SuspiciousApr 30, 2026, 7:20 AM

Verdict: suspicious
Confidence: medium
Model: gpt-5-mini
Summary: The skill appears to do what it claims (an agent that forwards e‑commerce research tasks to LinkFox), but there are multiple incoherences and privacy/operational risks you should review before installing.
Guidance: This skill packages Python scripts that will be executed and will forward your task prompts to https://agent-api.linkfox.com/ using an API key (LINKFOXAGENT_API_KEY). Before installing, verify the following: (1) confirm the registry metadata vs SKILL.md — the package requires an API key but the registry listing did not declare it; (2) confirm LinkFox's official homepage and that agent.linkfox.com/agent-api.linkfox.com are legitimate and match the vendor you expect; (3) inspect scripts/linkfox.py and upload_image.py yourself (run them in an isolated environment) to ensure they do nothing unexpected; (4) avoid putting passwords, tokens, or other secrets into prompts because prompts are sent to the external API; (5) consider running the skill in a sandboxed agent or isolated account and only grant the LINKFOXAGENT_API_KEY with least privilege (rotate/delete the key after testing). If you need, I can (a) summarize the included scripts' contents line‑by‑line if you want deeper code inspection, or (b) point out exact places in SKILL.md that should be corrected for registry consistency.

Review Dimensions

Purpose & Capability: concernSKILL.md and the reference docs are coherent with a large e‑commerce research agent (many tools and data sources). However the packaged skill expects an external LinkFox API key (LINKFOXAGENT_API_KEY) and will send user prompts to https://agent-api.linkfox.com/, yet the registry metadata shown to the platform lists no required env vars / primary credential and homepage was 'none' while SKILL.md's metadata includes a homepage and an env requirement. The missing/contradictory registry metadata (no env declared) is an incoherence: an API key is plausibly required for this purpose, but the registry should declare it.
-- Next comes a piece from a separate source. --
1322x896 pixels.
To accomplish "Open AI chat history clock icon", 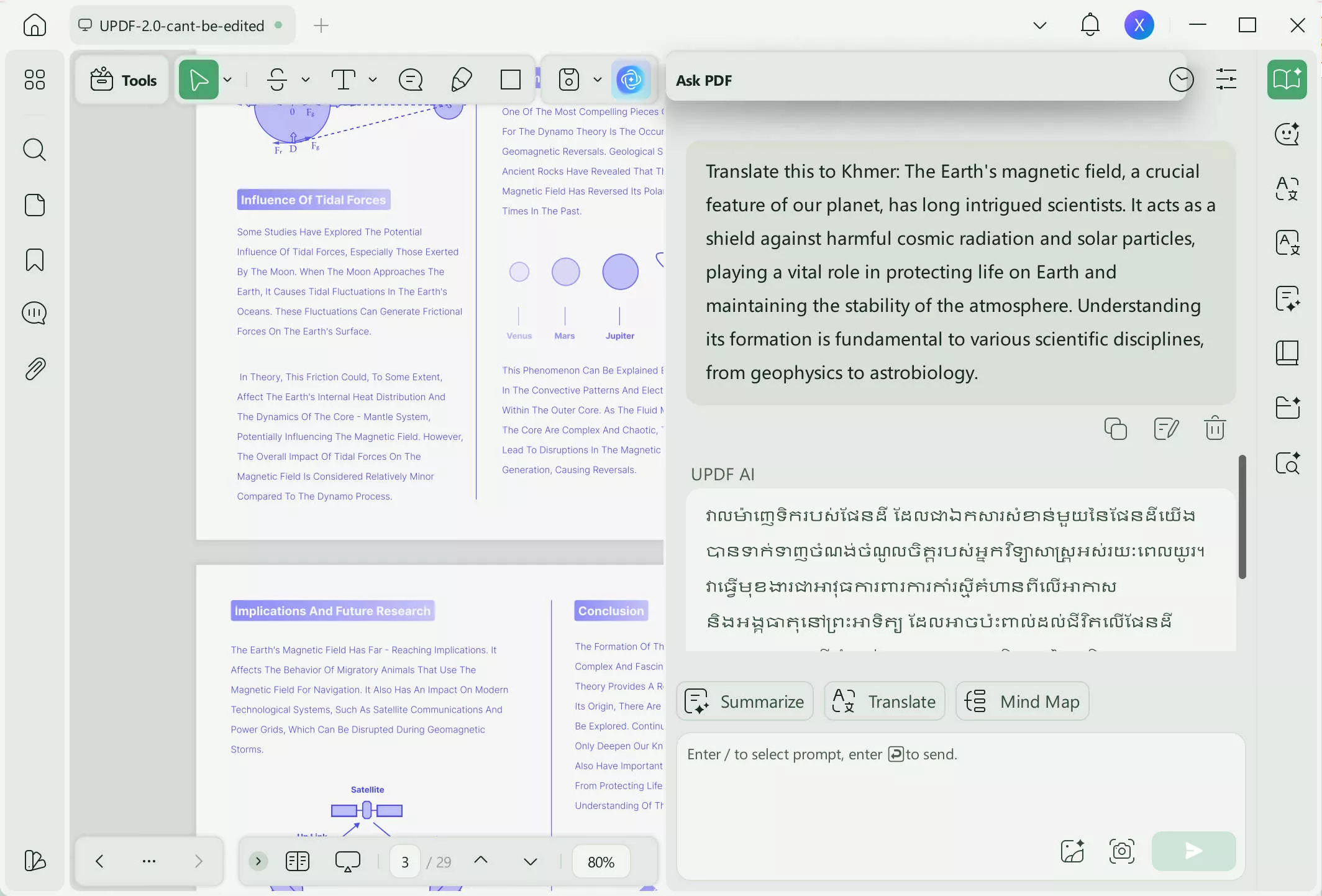I will 1181,80.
Instruction Scope: concernRuntime instructions explicitly tell the agent to spawn sub‑agents that run the included python script (scripts/linkfox.py) and to submit full task prompts to LinkFox's API. That means user prompts (and any content the agent places into the task prompt) will be transmitted to an external service. While expected for a remote SaaS integration, this creates a privacy/data‑exfiltration surface: the SKILL.md warns not to include secrets, but ordinary user messages may contain sensitive info. The instructions also mandate always using sessions_spawn and give wide autonomous discretion (e.g., decide whether to share returned HTML report URLs), which increases the operational impact.
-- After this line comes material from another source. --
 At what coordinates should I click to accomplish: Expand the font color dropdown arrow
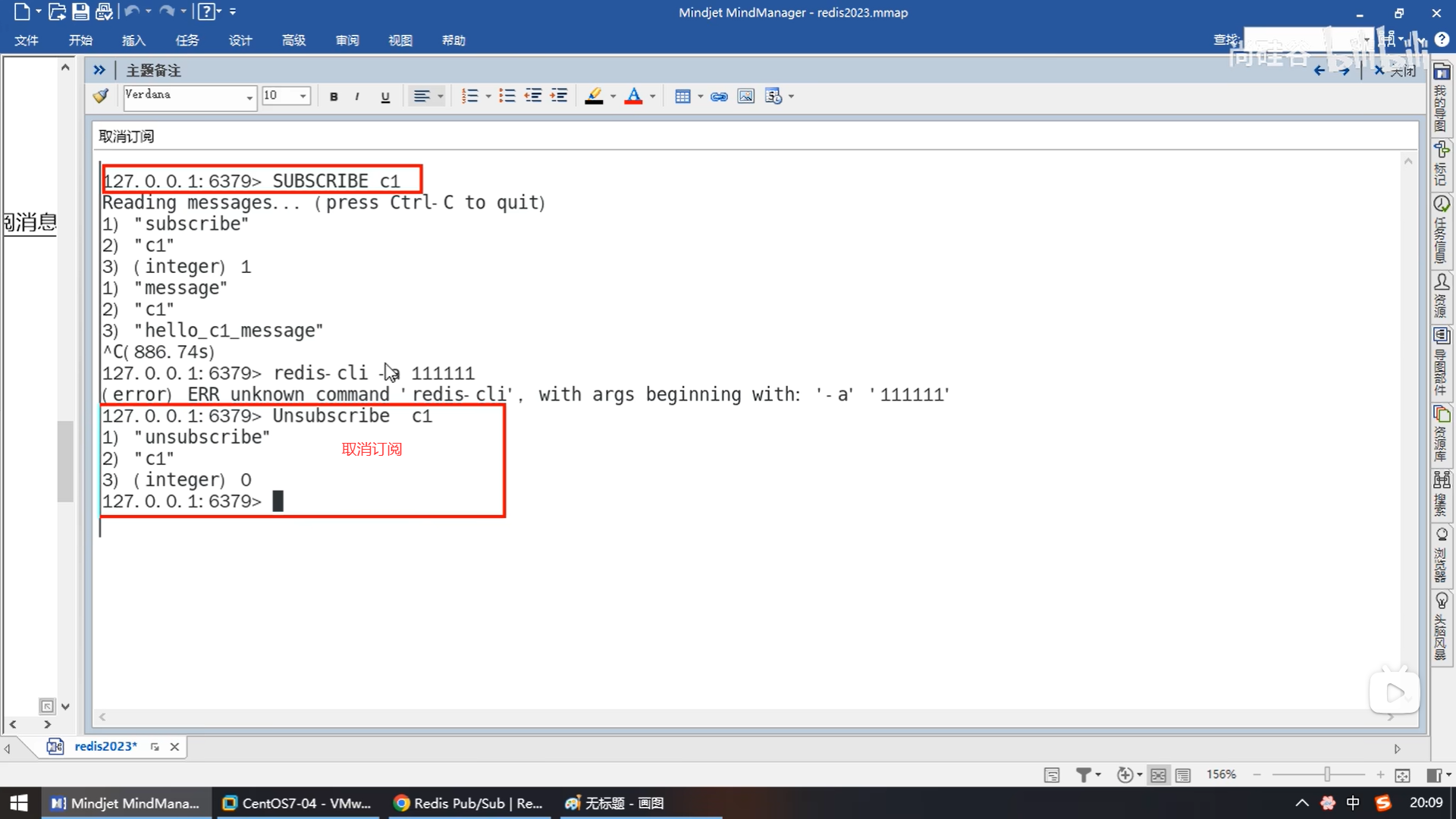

Install Mechanism: concernThere is no separate install spec (instruction‑only install), but the package includes executable Python scripts (scripts/linkfox.py and upload_image.py) that the agent is instructed to run. Executing bundled scripts is higher‑risk than purely instruction‑only skills because code on disk will run and may perform network calls. No external downloads or obscure URLs are used, but the registry omission of the required env var and the presence of runnable code without explicit install notes is an incoherence to surface.
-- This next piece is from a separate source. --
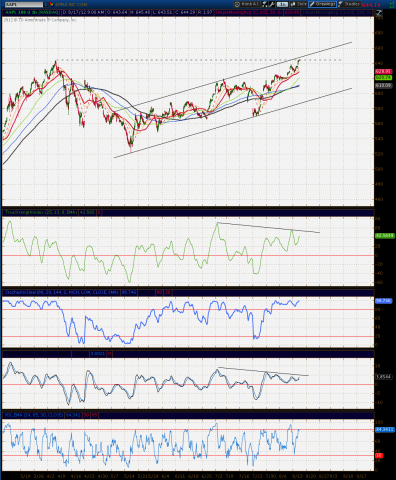Click the AAPL symbol input field

tap(24, 4)
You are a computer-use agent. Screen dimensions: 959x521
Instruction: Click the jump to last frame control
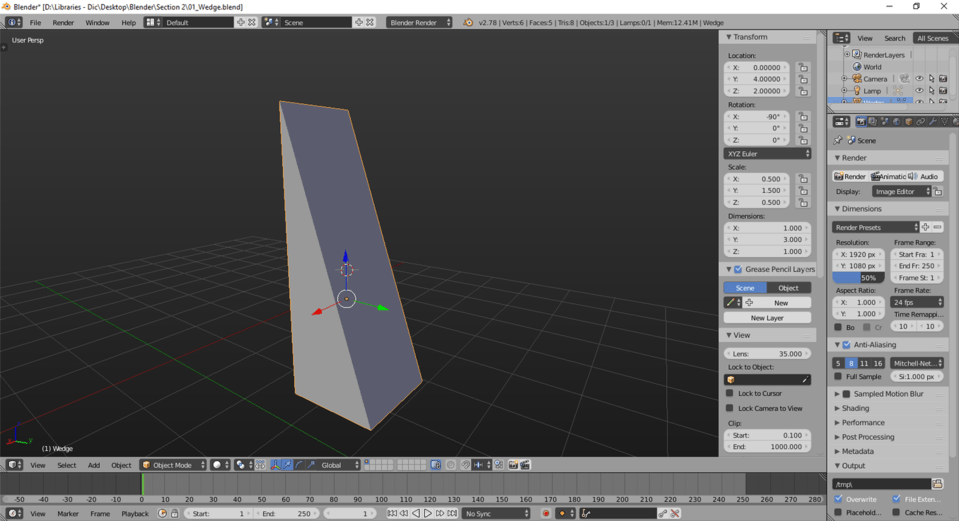tap(452, 514)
Credentials: concernThe SKILL.md documents and metadata require a single API key (LINKFOXAGENT_API_KEY), which is proportionate for a remote SaaS integration. However the top-level registry metadata (presented to the platform) lists no required env vars or primary credential, creating a mismatch: the skill will fail or attempt to operate only when a secret is manually set, but the platform registry did not advertise that need. That mismatch is potentially misleading and a security/usability concern.
Persistence & Privilege: okThe skill does not request always:true and does not declare system-wide config modifications. It requires running tasks via sub‑agents but does not demand persistent elevated privileges in the registry metadata. Autonomous invocation is allowed (default) — expected for skills — but not combined with an 'always' override.